Published On: Thu, Mar 28th, 2013

EBCI students learn about casino careers

By SCOTT MCKIE B.P.

ONE FEATHER STAFF

 

“What education do I need for this position?”

Boyd Ammons (left), Harrah’s Cherokee senior tech trainer, speaks with Cherokee High students Joi Owle and Miranda Smith about careers in security at the casino during the 1st Annual Tribal Mentoring Program Junior/Senior Showcase on Thursday, March 28.  (SCOTT MCKIE B.P./One Feather)

Boyd Ammons (left), Harrah’s Cherokee senior tech trainer, speaks with Cherokee High students Joi Owle and Miranda Smith about careers in security at the casino during the 1st Annual Tribal Mentoring Program Junior/Senior Showcase on Thursday, March 28. (SCOTT MCKIE B.P./One Feather photos)

“How much do you make?”

“Is it fun working at the casino?”

Those and many other questions were asked by area high school students, all EBCI tribal members, at the 1st Annual Harrah’s Cherokee Tribal Mentor Program Junior/Senior Showcase on Thursday, March 28.  The students had the opportunity to ask questions and learn about many different career paths and choices available at Harrah’s Cherokee Casino Resort.

“The purpose is to show our casino to our enrolled members, about the different departments, and show them what they own,” said Karina Bottchenbaugh, career development specialist who oversees the Tribal Mentoring Program at Harrah’s Cherokee.  “We want to show them the different career steps they can take.  We want to encourage them to go to school and go above and beyond.”

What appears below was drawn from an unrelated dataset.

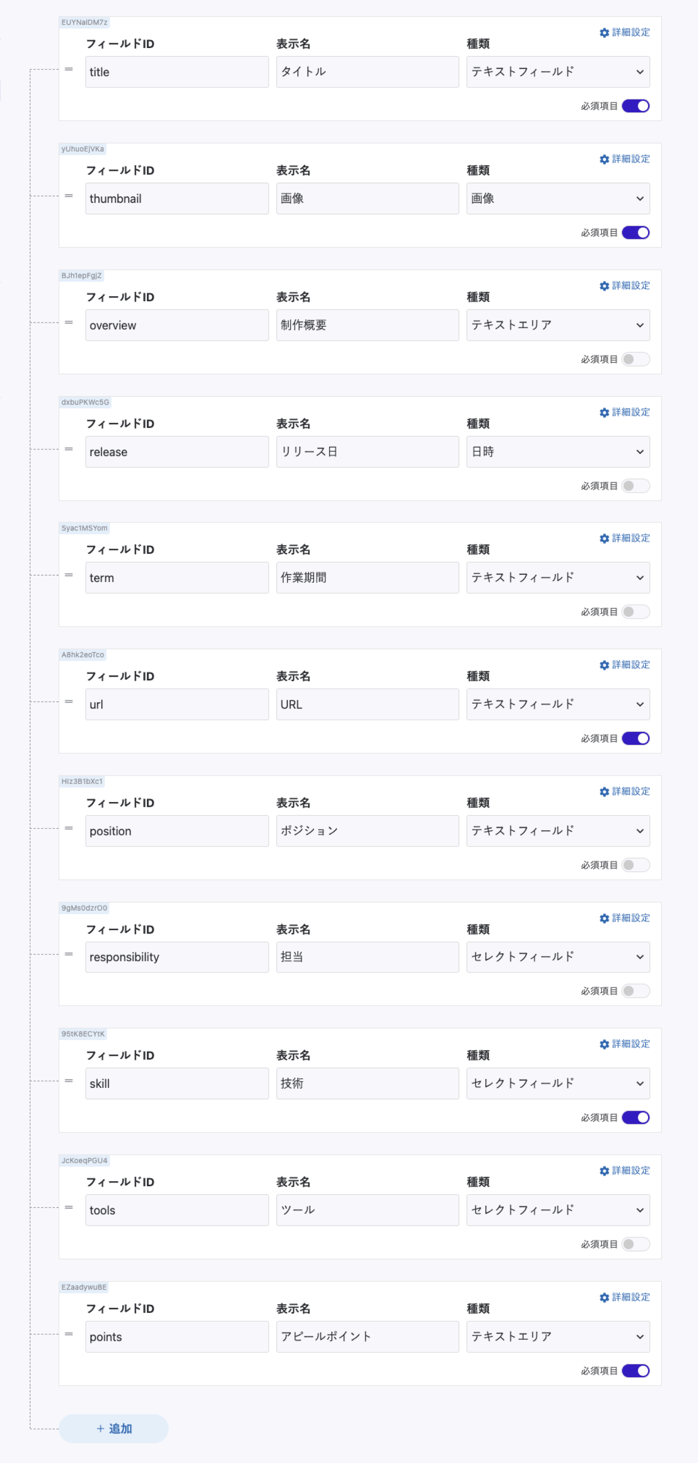Image resolution: width=698 pixels, height=1463 pixels.
Task: Turn off required toggle for skill field
Action: 635,1117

The several hundred students at Thursday’s event represented several area high schools including Cherokee, Swain County, Smoky Mountain, and Robbinsville.

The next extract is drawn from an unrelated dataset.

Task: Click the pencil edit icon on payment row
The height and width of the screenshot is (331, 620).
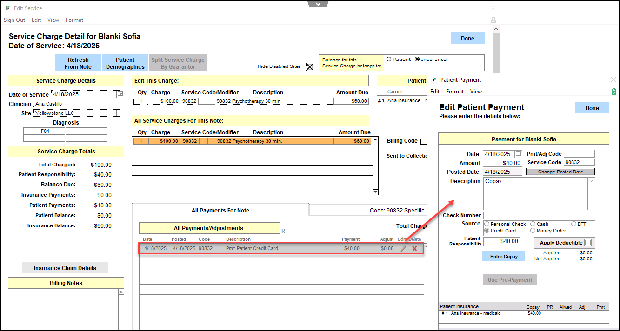Action: [x=403, y=249]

Anna Rowe (left), Harrah’s Cherokee relief games manager, shows Cherokee High students Edmond French and Paul Badillo the finer points of blackjack and roulette payouts.

Anna Rowe (left), Harrah’s Cherokee relief games manager, shows Cherokee High students Edmond French and Paul Badillo the finer points of blackjack and roulette payouts.

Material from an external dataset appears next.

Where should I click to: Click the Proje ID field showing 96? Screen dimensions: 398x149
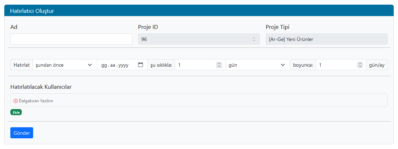click(193, 39)
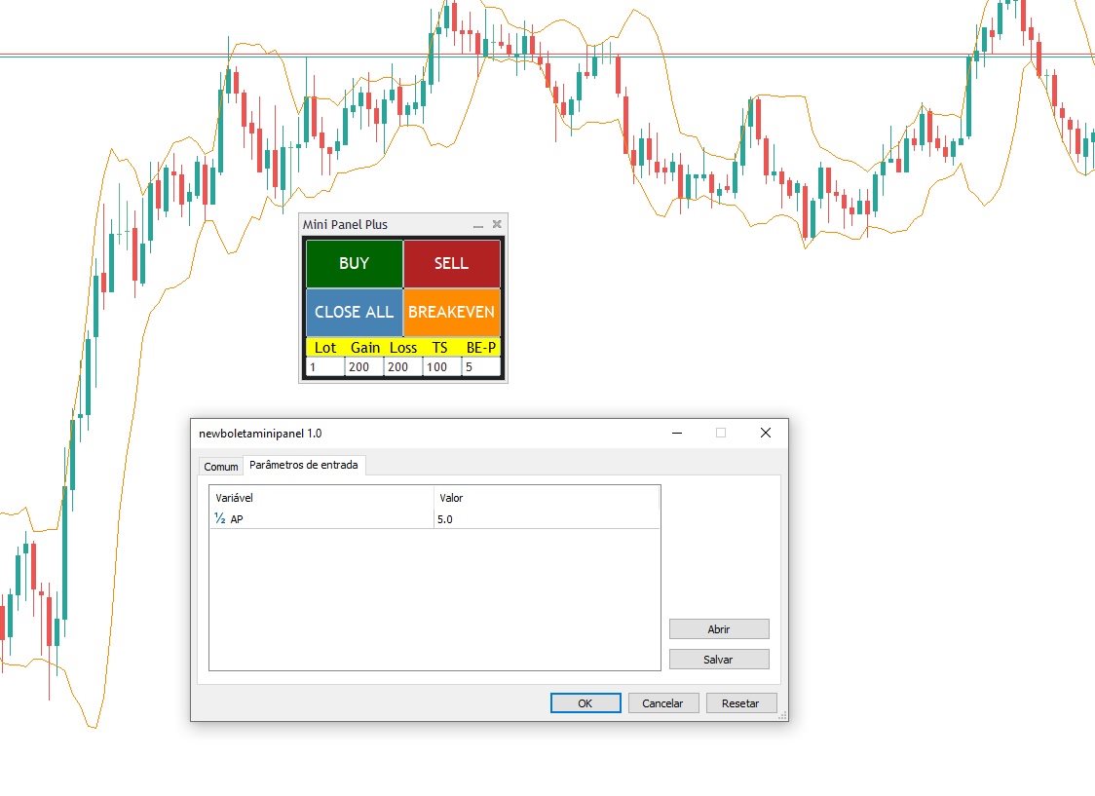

Nelson Lambert, Harrah’s Cherokee, helped organize the event and said that they wanted to highlight certain jobs and skills.  “A four-year degree might not be for everyone.  We have things like the Mandara Spa now, and we have culinary.  You don’t have to go get a business degree to work at the casino.  We understand some of these kids might not want to go to a university, but they could go and get their associate’s or just go and get certain skills in life such as personality skills – what it takes to interact with people.”

Many of the departments within Harrah’s Cherokee had booths set up at the event to showcase what they do and what is needed education-wise or skill-wise to work there.

Debbie Lambert, guidance counselor at Cherokee High School, commented on the event, “It just makes them aware of all of the different opportunities that are available, especially here at the casino, with the wide range of jobs that are available to enrolled members at high-level, low-level, all areas.  It’s just a great experience for our students.  We appreciate the casino doing this for students.”

Jo Blaylock, Harrah’s Cherokee vice president of human resources and community relations, addressed the students at the beginning of the event.  “As members of the Tribe, you are all owners of this business.  As members of the Tribe, we’re all responsible for making sure this business is as successful as it can be because it supports not only the Cherokee community, but the surrounding communities in our area.”

Blaylock said that over 400 of the 2,500 employees at Harrah’s Cherokee are EBCI tribal members. “This organization is really the economic engine of the Tribe, and we all benefit from the benefits of this organization.  So, we really want you to know what this organization does and what opportunities are here for you.”

“Just about any occupation you might be interested in, we have an opportunity here.”

Bottchenbaugh related that it is her hope to make this an annual event.